Some vast great prize perhaps, but nobody knew what, and when Valentine came home at lunchtime from another meeting with the Guild of Engineers Katherine asked him, “Why do they have to send you off on a reconnaissance flight? That’s a job for a Navigator, not the best archaeologist in the world. It’s not fair!”

Valentine sighed patiently. “The Lord Mayor trusts me, Kate. And I will soon be back. Three weeks. A month. No more. Now, come down to the hangar with me, and we’ll see what Pewsey and Gench have been doing to that airship of mine.”

* * *

In the long millennia since the Sixty Minute War, airship technology had reached levels that even the Ancients had never dreamed of. Valentine had had the 13th Floor Elevator specially constructed, using some of the money that Crome had paid him for the Old-Tech he found on his trip to America, twenty years before. He said she was the finest airship ever built, and Katherine saw no reason to doubt him. Of course he didn’t keep her down at the Tier Five air-harbour with the common merchantmen, but at a private air-quay a few hundred yards from Clio House.

Katherine and her father walked towards it through the sunlit park. The hangar and the metal apron in front of it were busy with people and bugs as Pewsey and Gench set about loading the Elevator with provisions for the coming flight. Dog went hurrying ahead to sniff at the stacks of crates and drums: tinned meat, lifting gas, medicines, airship-puncture repair kits, sun lotion, gas-masks, flame-proof suits, guns, rain-capes, cold-weather coats, map-making equipment, portable stoves, spare socks, plastic cups, three inflatable dinghies and a carton labelled “Pink’s Patent Out-Country Mud-Shoes -Nobody Sinks with Pink’s!”

In the shadows of the hangar the great airship waited, her sleek, black, armoured envelope screened by tarpaulins. As usual, Katherine felt a rising thrill at the thought of that huge vessel lifting Father up into the sky—and a sadness too, that he was leaving her; and a fear that he might not return. “Oh, I wish I could go with you!” she said.

“Not this time, Kate,” her father told her. “One day, perhaps.”
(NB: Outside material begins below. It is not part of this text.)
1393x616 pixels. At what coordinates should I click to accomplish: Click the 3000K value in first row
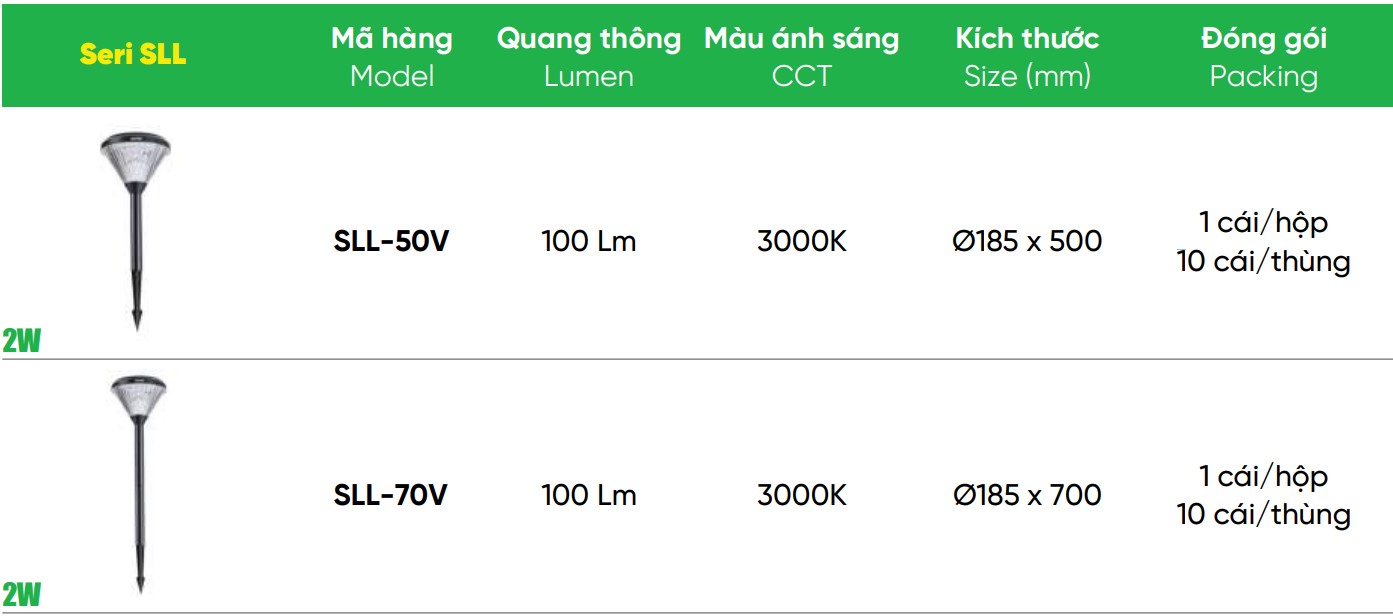(x=801, y=241)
“Is it because I’m a girl?” she asked. “But that doesn’t matter. I mean, in Ancient times women were allowed to do all the same things men did, and anyway, the air-trade is full of women pilots. You had one yourself, on the American trip, I remember seeing pictures of her…”

“It’s not that, Kate,” he said, hugging her. “It’s just that it may be dangerous. Anyway, I don’t want you to start turning into an old ragamuffin adventurer like me; I want you to stay here and finish school and become a fine, beautiful High London lady. And most of all I want you to stop Dog from peeing over all my crates of soup…”

When Dog had been dragged away and scolded they sat down together in the shadow of the hangar and Katherine said, “So will you tell me where you are going, that is so important and dangerous?”

“I am not supposed to say,” said Valentine, glancing down at her out of the corner of his eye.

“Oh, come on!” she laughed. “We’re best friends, aren’t we? You know I’d never tell anybody else. And I’m desperate to know where London is going to! Everyone at school keeps asking. We’ve been travelling east at top speed for days and days. We didn’t even stop when we ate Salthook…”

“Well, Kate,” he admitted, “the fact is, Crome has asked me to take a look into Shan Guo.”

Shan Guo was the leading nation of the Anti-Traction League, the barbarian alliance which controlled the old Indian sub-continent and what was left of China, protected from hungry cities by a great chain of mountains and swamps that marked the eastern limits of the Hunting Ground. Katherine had studied it in Geography. There was only one pass through those mountains, and it was protected by the dreadful fortress-city of Batmunkh Gompa, the Shield-Wall, beneath whose guns a hundred cities had come to grief in the first few centuries of Traction. “But why there?” she asked. “London can’t be going there!”